As early as the mid 1960’s a computer programmer at MIT (go figure) had designed a “therapist” program to enter the Turing Test. The program was designed to recognize key phrases and ask the human judge about those phrases. For example, the judge would talk about how they came down there because their girlfriend said it would be good for him. The computer then asks the judge how his girlfriend is doing. When in doubt about how to proceed, the computer would ask the judge “can you say a little more about that” or “tell me about what that was like.”
It was one of the first programs to convince a number of judges that they were talking to a real person, and many of the judges expressed a desire to continue to talk to the computer even when the programmer explained to them that it was computer, not a person. Many of the judges went on to speak to the computer for up to an hour, and reported experiencing a significant therapeutic benefit from engaging in the dialogue. Conversations were even had about hooking people up to a large computer bank and so they could converse with this computer program and receive highly efficient, and greatly reduced pricing on a one-on-one therapy experience, all of it provided exclusively by a relatively simple computer program.
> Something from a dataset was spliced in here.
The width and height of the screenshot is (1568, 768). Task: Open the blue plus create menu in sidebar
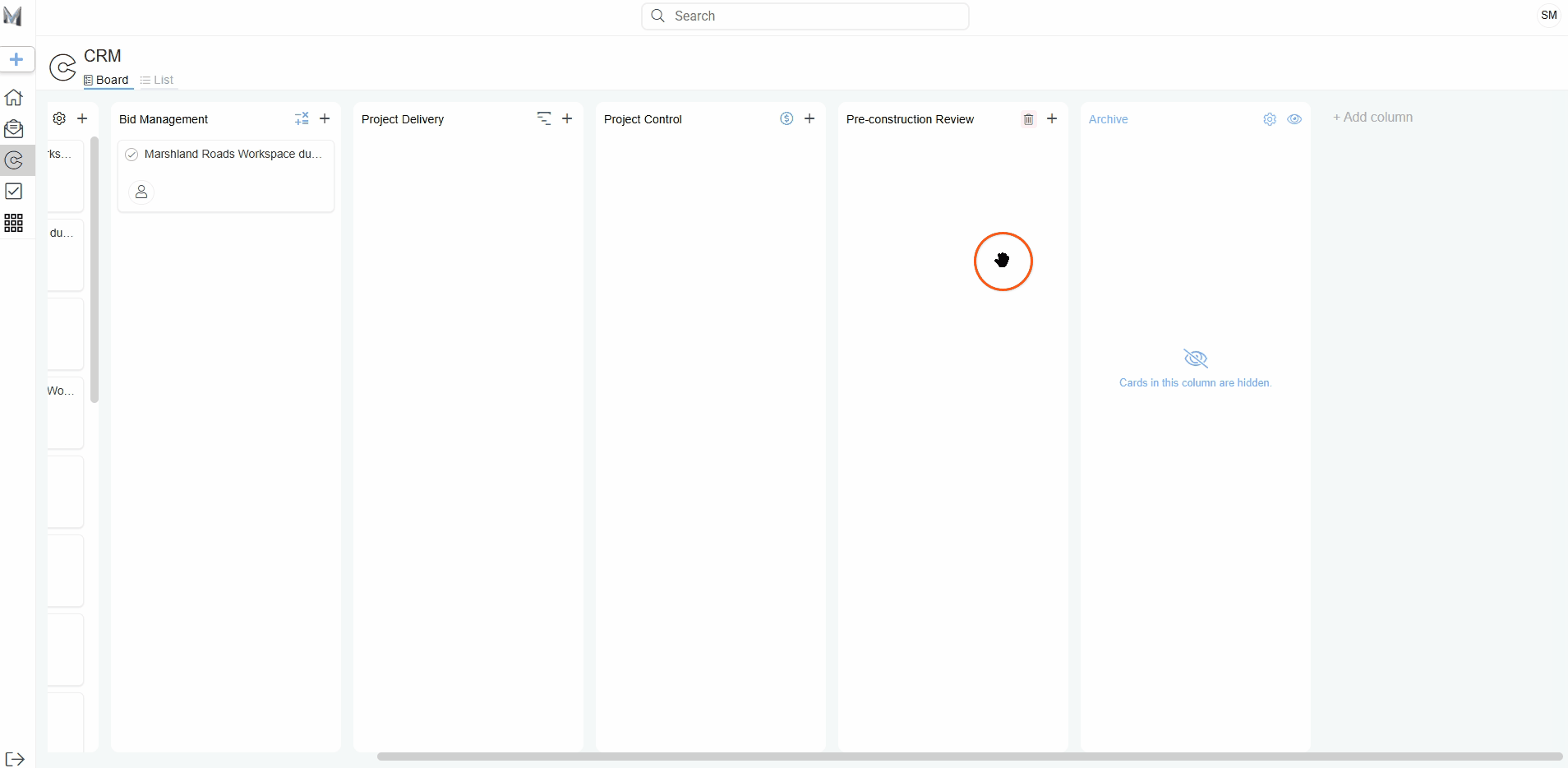coord(16,59)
Another program that was entered into the test decades later, had a different strategy. Instead of drawing the judge into a cathartic and introspective therapeutic dialogue, the program instead resorted to starting fights. Berating, insulting, and conducting all out verbal warfare, as it turns out, is an effective way to convince someone you’re human, especially if you’re not. As it turns out, verbal bashing is a kind of dialogue described as “stateless” in that each exchange between the two parties is almost completely devoid of a larger context. Each person, or machine, is simply reacting to what was most recently said. The topic at hand, points brought up earlier in the conversation, or other markers of context are completely ignored. Computer programs can easily excel at performing this kind of dialogue. So it turns out that verbal fights really are as inane and simple minded as they seem (which says a lot about mainstream media’s polarized and incendiary battle on politics, which so often revolves around name calling, than on intelligent debate).
Or the conversation I just had with a friend of mine this weekend who talked about the increasing number of robots who are taking over the role of nurses. They are checking vital signs, prescribing pills, and updating patient records with a literally tireless work ethic that’s not just more efficient, but extremely less likely to err. Machines just don’t mix medicines with adverse effects, or forget to check on patients, or need time off to sleep.
I thought I would share these points with you, because I’ve been thinking a lot lately about the difference between people and machines. As globalization marches on, and information technology continues to develop at unprecedented speeds, I’ve become more concerned with what makes us human. Or perhaps more accurately, what parts of our humanity do we not want to turn over to machines? Are these important questions, or just the anxious notions of a luddite, or the selfish concerns of a species that realizes its creating its own replacement. If machines are better than people, then were do people belong?
Something seems wrong about a global network of iTherapists, iNurses, iTeachers, and iFriends. Apps we can download onto our smart phones that will be there for us ways in that their human counterparts can’t be, because they’re human, and prone to err, to cruelty, to procrastination, to sleep, and to taking care of themselves at some point, which means they cannot always prioritize our needs above theirs.
But is something lost in outsourcing not just our administrative work, but our human work, to the world of machines, and computer programs?